STATED EXERCISE
Extend the bylaws excerpt below on Board of Directors meetings and vacancies, picking up right after its final sentence.

GIVEN TEXT

Section 4.8 Quorum and Participation in a Meeting. A majority of the total number of Directors in office will constitute a quorum for the transaction of business at any meeting of the Board of Directors. The members of the Board of Directors, or any committee designated by the Board, may participate in a meeting of the Board or of such committee by means of conference telephone or similar communications equipment by means of which all persons participating in the meeting can hear one another; and participation in a meeting pursuant to this provision will constitute presence in person at such meeting. Promptly after each respective meeting of the Board of Directors, each director will be furnished a copy of the minutes of such meeting.

4.8.1 Rules of Order.  CMW will conduct their meetings following a customized system of procedures. Refer to the document titled RULES OF ORDER for CMW BOARD MEETINGS.

4.9  Electronic Voting.  When necessary, the Board of Directors may vote by electronic means on urgent issues that require immediate attention. The vote result will be included in the subsequent Board of Directors meeting minutes.

Section 4.10 Manner of Acting at a Meeting. Each director will be entitled to one (1) vote upon any matter properly submitted for a vote to the Board of Directors. The act of a majority of the Directors present and who vote at a meeting at which a quorum is present will be the act of the Board of Directors, except as may otherwise be specifically provided by law, by the Articles of Incorporation, or by these Bylaws. Members of the Board of Directors absent from any meeting shall not be permitted to vote at such meeting by written proxies.

Section 4.11 Vacancies. Any vacancy occurring on the Board of Directors at any time for any reason may be filled by the affirmative vote of a majority of the remaining Directors, so long as the requirements of Section 5.2 and 10.1.1 are met. An individual designated to fill a Director position will serve for the unexpired term of his or her predecessor in office, or, if there is no predecessor, until the next election of Directors.

EXCERPTED RECORDS

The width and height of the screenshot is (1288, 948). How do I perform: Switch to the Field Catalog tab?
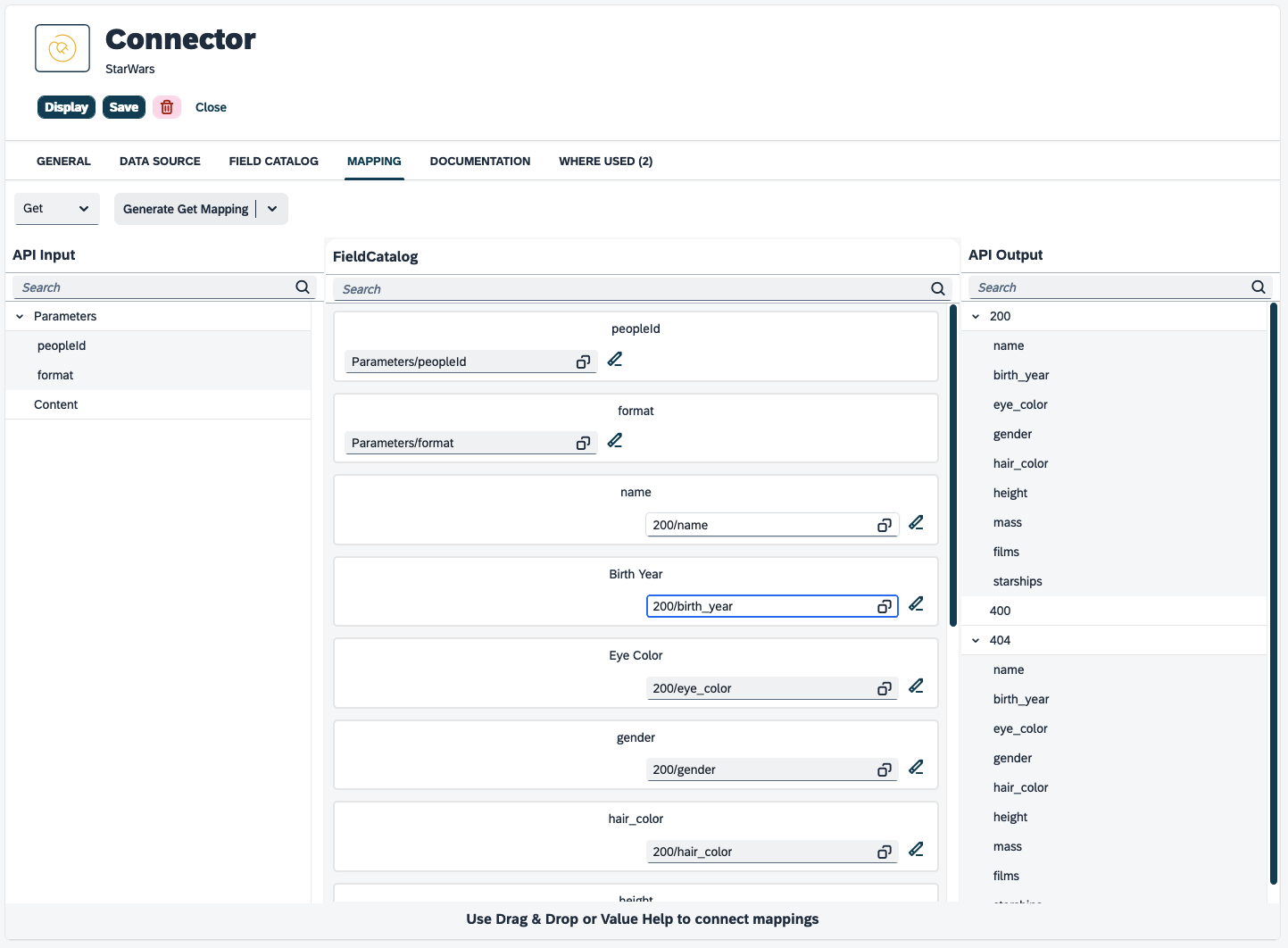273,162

--

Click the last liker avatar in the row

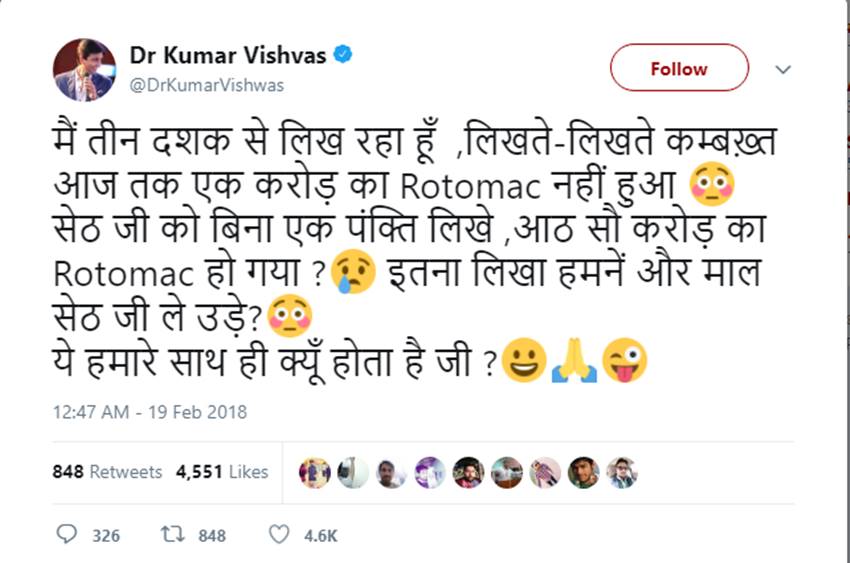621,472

RESULT FOR THIS EXERCISE
 Section 4.12 Removal. Any or all of the Directors may be removed for cause or without cause as follows:

(1) “for cause,” by vote of two-thirds of the total number of the Directors of CMW; or

(2) “without cause,” by vote of eight-ninths of the total number of the Directors of CMW.

For purposes of this provision, “cause” will mean final conviction of a felony, declaration of unsound mind by court order, adjudication of bankruptcy, non-acceptance of office, conduct prejudicial to the interest of CMW, a vote of “no confidence,” or absence from three (3) or more consecutive meetings of the Board. Removal of a director will also constitute removal as an officer of CMW and as a member of all committees of the Board.

Voting members may also request removal of a Director by presenting a signed petition of 20 current voting members to the Board of Directors for consideration.

Section 4.13 Resignation. A director may resign his or her position on the Board of Directors at any time by tendering his or her resignation “in writing” electronically to the President or in the case of the resignation of the President, to the Secretary. A resignation will become effective upon the date specified in such notice, or, if no date is specified, upon receipt of the resignation.

 

ARTICLE V. OFFICERS

Section 5.1 Number There will be a President, Vice-President, Secretary and Treasurer of the Board of Directors, each of whom will be elected in accordance with the provisions of this Article. The Board of Directors may also elect such other officers and assistant officers as the Board of Directors may deem necessary or appropriate.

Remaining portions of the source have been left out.